** start **
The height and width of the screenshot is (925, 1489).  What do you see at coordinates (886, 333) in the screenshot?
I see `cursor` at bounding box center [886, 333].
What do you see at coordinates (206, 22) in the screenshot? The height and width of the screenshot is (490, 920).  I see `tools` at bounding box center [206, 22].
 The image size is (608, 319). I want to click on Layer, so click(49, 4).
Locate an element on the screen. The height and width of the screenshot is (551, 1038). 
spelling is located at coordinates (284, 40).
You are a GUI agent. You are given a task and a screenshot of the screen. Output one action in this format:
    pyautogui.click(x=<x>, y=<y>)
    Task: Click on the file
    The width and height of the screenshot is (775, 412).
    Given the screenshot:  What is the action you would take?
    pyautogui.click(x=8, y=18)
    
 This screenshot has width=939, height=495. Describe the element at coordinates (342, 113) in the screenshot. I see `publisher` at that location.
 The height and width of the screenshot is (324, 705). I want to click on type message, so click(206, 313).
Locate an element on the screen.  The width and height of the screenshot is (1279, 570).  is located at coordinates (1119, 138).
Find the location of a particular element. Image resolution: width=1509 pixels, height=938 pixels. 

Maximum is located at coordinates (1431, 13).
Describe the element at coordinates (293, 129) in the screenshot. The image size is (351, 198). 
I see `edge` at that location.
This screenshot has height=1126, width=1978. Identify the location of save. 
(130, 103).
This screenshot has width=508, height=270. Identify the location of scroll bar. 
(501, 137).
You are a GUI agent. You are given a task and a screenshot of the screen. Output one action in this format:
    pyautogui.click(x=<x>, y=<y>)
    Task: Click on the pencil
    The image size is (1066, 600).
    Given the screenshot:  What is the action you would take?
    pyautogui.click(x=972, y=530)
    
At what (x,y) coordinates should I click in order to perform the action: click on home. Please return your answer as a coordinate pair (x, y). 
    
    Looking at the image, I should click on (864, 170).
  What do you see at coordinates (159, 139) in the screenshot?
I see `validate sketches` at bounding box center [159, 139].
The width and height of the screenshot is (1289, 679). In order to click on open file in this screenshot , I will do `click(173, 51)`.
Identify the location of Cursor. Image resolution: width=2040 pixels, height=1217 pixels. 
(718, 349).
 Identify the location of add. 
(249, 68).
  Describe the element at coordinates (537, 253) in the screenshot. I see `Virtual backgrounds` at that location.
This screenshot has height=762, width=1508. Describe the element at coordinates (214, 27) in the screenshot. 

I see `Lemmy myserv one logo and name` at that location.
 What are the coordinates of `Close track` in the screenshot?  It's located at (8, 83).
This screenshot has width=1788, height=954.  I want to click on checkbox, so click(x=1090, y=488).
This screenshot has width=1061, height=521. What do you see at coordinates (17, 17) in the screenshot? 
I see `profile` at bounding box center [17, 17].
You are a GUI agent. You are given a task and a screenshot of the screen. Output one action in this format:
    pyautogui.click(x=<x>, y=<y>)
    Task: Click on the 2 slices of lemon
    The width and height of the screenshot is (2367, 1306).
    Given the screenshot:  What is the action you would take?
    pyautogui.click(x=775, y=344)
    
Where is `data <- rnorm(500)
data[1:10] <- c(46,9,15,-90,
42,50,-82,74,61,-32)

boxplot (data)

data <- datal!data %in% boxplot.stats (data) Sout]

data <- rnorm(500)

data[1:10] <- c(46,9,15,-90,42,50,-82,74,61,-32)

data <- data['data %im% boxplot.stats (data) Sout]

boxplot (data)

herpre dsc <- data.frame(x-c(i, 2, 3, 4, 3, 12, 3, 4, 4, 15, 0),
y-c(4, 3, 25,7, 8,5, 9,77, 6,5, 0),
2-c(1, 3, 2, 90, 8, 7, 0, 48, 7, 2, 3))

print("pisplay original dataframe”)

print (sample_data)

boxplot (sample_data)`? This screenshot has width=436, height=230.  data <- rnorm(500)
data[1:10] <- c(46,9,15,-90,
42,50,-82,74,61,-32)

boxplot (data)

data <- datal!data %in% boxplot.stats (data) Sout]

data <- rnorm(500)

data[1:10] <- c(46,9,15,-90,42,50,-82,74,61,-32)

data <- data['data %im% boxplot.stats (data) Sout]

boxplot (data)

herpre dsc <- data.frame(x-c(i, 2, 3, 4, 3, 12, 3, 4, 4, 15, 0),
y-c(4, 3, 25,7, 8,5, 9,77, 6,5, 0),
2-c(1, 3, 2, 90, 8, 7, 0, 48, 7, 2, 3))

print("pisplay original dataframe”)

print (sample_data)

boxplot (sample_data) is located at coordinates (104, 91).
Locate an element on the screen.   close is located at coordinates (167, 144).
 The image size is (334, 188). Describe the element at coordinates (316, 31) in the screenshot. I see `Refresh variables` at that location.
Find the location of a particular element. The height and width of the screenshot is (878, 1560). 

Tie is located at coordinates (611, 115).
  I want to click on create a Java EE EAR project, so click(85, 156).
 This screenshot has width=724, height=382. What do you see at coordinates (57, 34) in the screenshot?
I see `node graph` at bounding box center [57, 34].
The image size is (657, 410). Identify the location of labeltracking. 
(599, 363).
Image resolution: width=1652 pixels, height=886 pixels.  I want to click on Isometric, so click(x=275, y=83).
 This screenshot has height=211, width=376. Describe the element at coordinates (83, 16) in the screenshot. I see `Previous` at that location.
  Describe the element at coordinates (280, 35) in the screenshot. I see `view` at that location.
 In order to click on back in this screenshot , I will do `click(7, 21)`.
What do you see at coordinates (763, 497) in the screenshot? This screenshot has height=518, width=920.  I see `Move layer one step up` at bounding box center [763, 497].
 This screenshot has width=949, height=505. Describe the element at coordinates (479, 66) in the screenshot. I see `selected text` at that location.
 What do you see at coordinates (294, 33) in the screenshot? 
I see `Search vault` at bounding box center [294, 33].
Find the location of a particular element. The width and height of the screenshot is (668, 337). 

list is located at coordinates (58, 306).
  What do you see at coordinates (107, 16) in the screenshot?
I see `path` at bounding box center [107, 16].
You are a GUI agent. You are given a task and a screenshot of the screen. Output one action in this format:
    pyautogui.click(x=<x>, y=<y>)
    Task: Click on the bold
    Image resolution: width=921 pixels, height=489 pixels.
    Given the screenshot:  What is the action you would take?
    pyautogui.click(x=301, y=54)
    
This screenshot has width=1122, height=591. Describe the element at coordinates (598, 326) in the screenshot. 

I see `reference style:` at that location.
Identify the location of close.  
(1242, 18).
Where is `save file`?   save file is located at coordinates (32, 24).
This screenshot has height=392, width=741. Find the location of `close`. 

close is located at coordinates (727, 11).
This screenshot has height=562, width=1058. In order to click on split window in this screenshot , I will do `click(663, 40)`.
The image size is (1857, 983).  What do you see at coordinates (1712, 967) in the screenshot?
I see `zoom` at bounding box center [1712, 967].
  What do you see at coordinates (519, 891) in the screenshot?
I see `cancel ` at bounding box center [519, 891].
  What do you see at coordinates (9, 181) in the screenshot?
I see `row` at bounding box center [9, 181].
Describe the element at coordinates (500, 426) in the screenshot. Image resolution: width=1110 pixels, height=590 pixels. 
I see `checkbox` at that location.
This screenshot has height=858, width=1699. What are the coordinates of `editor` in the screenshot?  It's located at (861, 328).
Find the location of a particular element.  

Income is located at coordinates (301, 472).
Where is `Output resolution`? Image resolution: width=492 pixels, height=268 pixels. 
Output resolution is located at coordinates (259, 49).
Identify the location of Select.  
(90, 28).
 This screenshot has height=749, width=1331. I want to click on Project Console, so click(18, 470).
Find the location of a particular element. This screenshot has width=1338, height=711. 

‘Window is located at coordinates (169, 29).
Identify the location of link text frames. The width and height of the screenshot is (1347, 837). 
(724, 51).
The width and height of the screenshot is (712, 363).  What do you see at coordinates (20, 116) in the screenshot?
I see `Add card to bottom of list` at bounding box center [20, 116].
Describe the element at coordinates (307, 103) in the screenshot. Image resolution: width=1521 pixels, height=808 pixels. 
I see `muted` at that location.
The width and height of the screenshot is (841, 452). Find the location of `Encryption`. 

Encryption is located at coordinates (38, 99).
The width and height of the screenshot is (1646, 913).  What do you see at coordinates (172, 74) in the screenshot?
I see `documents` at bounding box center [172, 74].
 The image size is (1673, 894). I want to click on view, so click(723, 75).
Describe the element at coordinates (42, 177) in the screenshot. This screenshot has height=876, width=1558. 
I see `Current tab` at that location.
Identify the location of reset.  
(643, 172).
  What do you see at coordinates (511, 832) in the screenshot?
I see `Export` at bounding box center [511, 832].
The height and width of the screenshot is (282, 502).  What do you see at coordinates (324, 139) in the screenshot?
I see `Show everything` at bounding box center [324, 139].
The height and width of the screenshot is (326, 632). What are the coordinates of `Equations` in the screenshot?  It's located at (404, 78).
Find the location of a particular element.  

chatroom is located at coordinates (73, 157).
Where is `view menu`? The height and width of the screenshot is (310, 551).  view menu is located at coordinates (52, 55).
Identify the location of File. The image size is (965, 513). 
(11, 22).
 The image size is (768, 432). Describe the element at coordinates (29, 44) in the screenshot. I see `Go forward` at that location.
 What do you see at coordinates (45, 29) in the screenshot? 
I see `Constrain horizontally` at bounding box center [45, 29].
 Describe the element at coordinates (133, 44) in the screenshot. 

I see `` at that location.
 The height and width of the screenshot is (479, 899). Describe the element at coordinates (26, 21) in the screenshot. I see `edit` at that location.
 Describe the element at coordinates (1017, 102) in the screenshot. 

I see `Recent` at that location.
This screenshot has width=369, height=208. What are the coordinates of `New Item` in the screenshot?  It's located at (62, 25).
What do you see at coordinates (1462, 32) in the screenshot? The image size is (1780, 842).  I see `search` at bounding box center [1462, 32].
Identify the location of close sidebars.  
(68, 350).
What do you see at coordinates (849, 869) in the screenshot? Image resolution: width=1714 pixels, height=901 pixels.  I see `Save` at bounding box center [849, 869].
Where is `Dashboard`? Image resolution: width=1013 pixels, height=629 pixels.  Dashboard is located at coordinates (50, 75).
** end **
- [Your task]: Could you write out the items starting at the line containing "Describe the element at coordinates (42, 177)" and ending at the line containing "chatroom is located at coordinates (73, 157).", both included, with no changes?

- [Right answer]:
Describe the element at coordinates (42, 177) in the screenshot. This screenshot has height=876, width=1558. 
I see `Current tab` at that location.
Identify the location of reset.  
(643, 172).
  What do you see at coordinates (511, 832) in the screenshot?
I see `Export` at bounding box center [511, 832].
The height and width of the screenshot is (282, 502).  What do you see at coordinates (324, 139) in the screenshot?
I see `Show everything` at bounding box center [324, 139].
The height and width of the screenshot is (326, 632). What are the coordinates of `Equations` in the screenshot?  It's located at (404, 78).
Find the location of a particular element.  

chatroom is located at coordinates (73, 157).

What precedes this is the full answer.